A sleepy morning in a Connecticut suburb…the strong smell of coffee permeates…rising up along the wooden staircase, through the door, under the blankets. Far, far in the distance…almost as in a dream, a low drifting apparition…lies the steady quiet rumbling stream of heavy traffic heading into the city, the Big Apple beckoning those still working on this Juneteenth. The sound of moving wind, steady, forward frolling, quiet. Not tight enough to hear the grinding gears…not wide enough to sound like the ocean…just the forever grey twisting traffic ribbon heading down into the canyons.

A rooster crows.

I sit up in the bed. Silence. There it is again. Did I actually just hear a rooster? A rooster in paradise, far from the maddening crowd. It is incongruous. Perhaps a rooster in hand is worth two in the city which never sleeps.

Later, after coffee I enquire. ‘It isn’t actually allowed’ a family member answers and shrugs indifferent shoulders.

I love this. A rooster in Connecticut. Somewhere, in a lonely meadow lying fallow between New York and Connecticut lines, a scrappy rooster, maybe a Rhode Island Red or a Sussex was snatched and brought to the suburbs to soften the manic stream of sprawl and urban clutter. So now he’s here, crawking and muttering and letting go with abandon that high pitched wail…and we all hear and marvel…

June 11, 2023

I remember riding in the car with my father; no seat belts, open windows, breathing in corn dust from the greening fields. His left arm is bare and resting on the heated edge of the window; his right hand steers casually, thumb hooked over the bottom of the wheel; streets and ruts.

Alone on Route 19, driving past the huge field of sunflowers in the forever sunshine, our destination is the old building on Main Street in Fillmore. As we enter the grey, sagging structure I still feel the splintered wooden flooring under my bare feet.
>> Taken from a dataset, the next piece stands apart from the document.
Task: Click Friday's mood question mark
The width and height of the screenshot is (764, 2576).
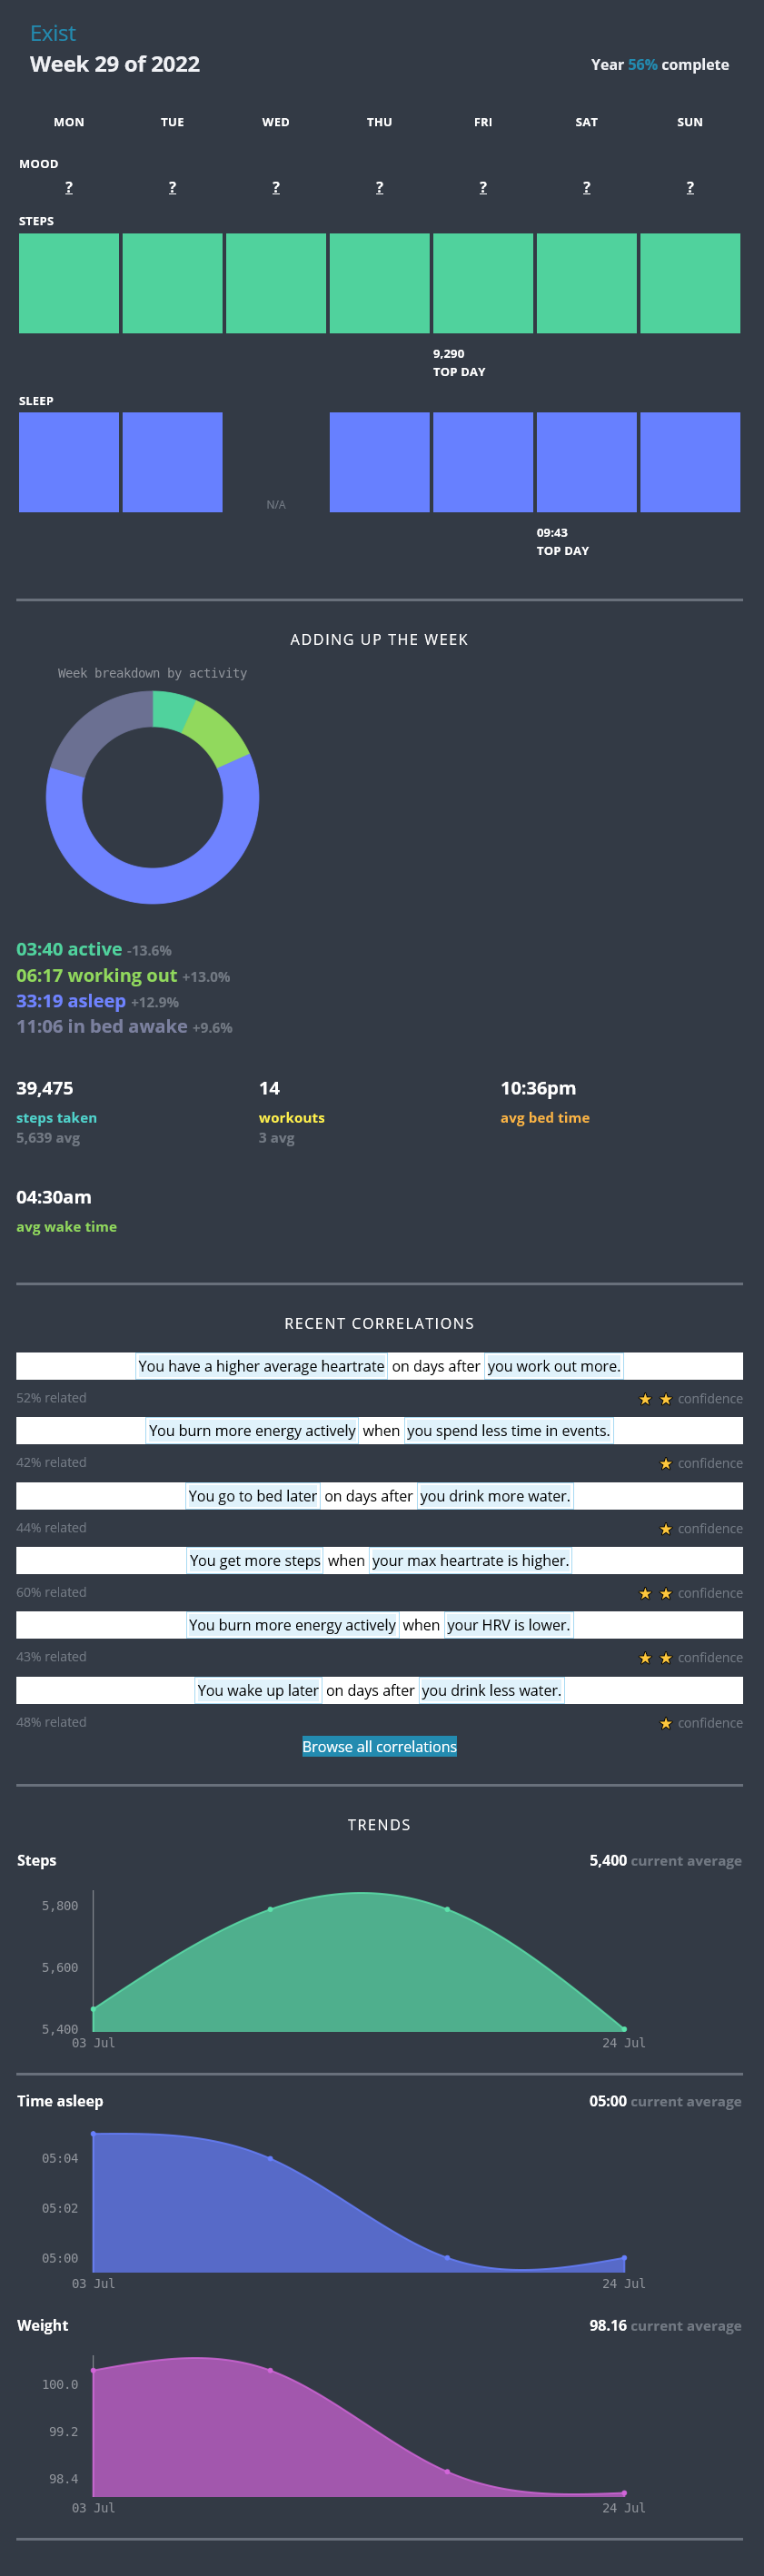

It is a simpler time.

The ancient man managing the store and shuffling behind the counter, quietly makes our treats; forever faceless. I am too young to pay much attention to his ancient eyes.

Dad orders a chocolate coke and I work on a root beer float. He sips carefully, favoring upper gums stitched recently by a dentist. I wrap bare legs around the squeaky iron stool pole and balance carefully on the round seat. The store is silent. We are the only customers in here.

The building is dying. Even I know it as a four year old because the wood smells so, so old. I pay attention to the wood and miss the lines on the man’s silent face. The boards splinter my feet as we leave. The floor is cracking and sagging. I should wear sandals next time.

We ride silently back to Houghton, full of sugar and I hold my arm out the window, fighting the air and letting my hair whip wildly. My feet are filthy and I crawl over the hot seat into the back, lying on the floor, listening to the hum of the heated wheels on the tar.